> Exercise:
Put the lines of the listing into a numbered list, starting at the line containing "This screenshot has" and ending at the line containing "706x898 pixels. click(233, 326)". Skip any blank lines and leave the pictures out.
* Begin *
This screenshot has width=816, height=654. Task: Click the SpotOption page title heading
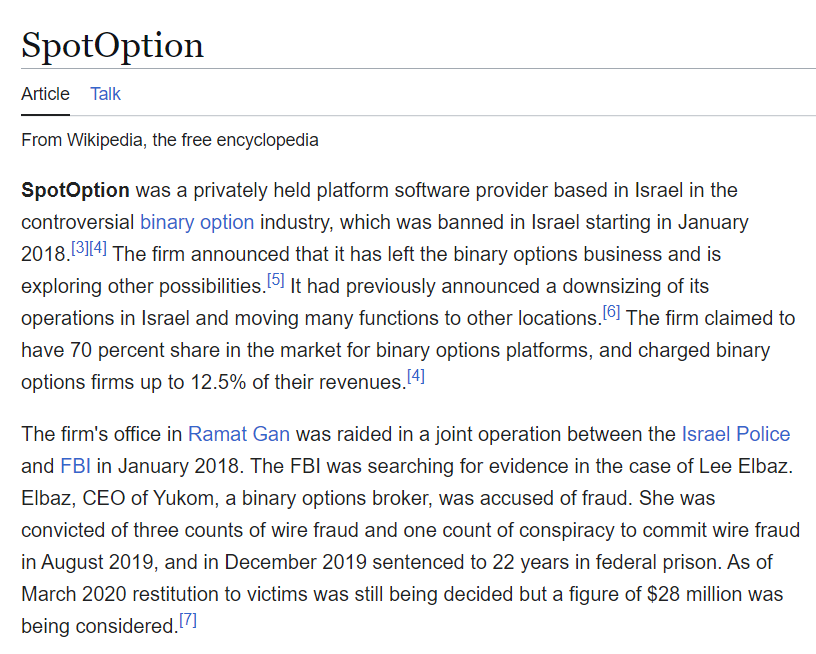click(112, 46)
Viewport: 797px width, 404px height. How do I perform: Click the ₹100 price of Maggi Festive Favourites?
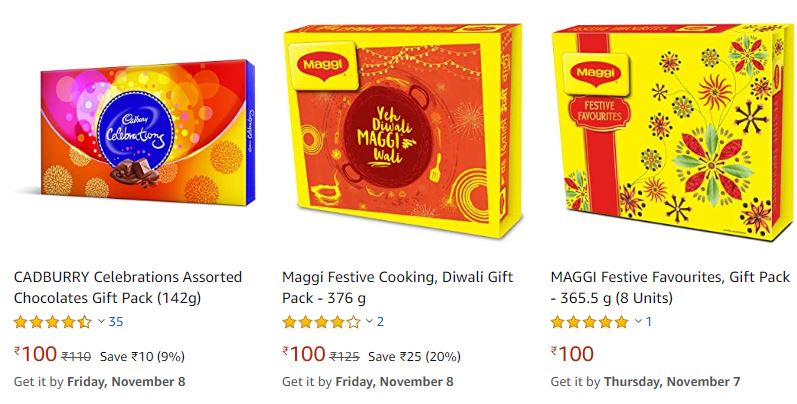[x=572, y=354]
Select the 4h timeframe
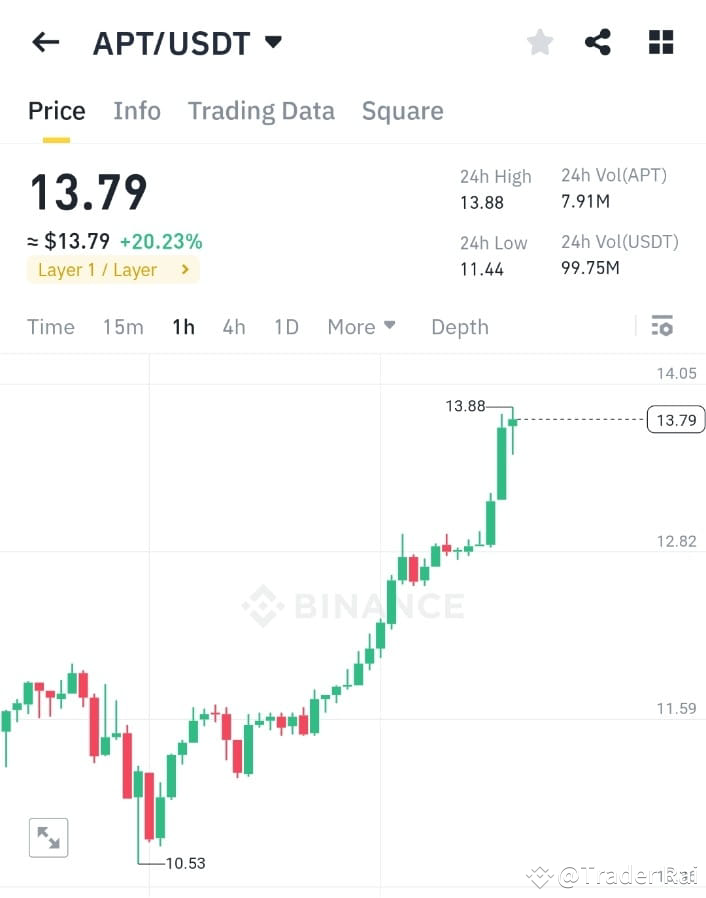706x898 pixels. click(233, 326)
* End *
* Begin *
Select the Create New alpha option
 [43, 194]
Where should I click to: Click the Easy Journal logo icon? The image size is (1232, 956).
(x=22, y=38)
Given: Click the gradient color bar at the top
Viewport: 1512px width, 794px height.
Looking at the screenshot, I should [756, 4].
* End *
> Output below:
1. This screenshot has width=816, height=654. Task: Click the SpotOption page title heading
2. click(112, 46)
3. Viewport: 797px width, 404px height. How do I perform: Click the ₹100 price of Maggi Festive Favourites?
4. [x=572, y=354]
5. Select the 4h timeframe
6. 706x898 pixels. click(233, 326)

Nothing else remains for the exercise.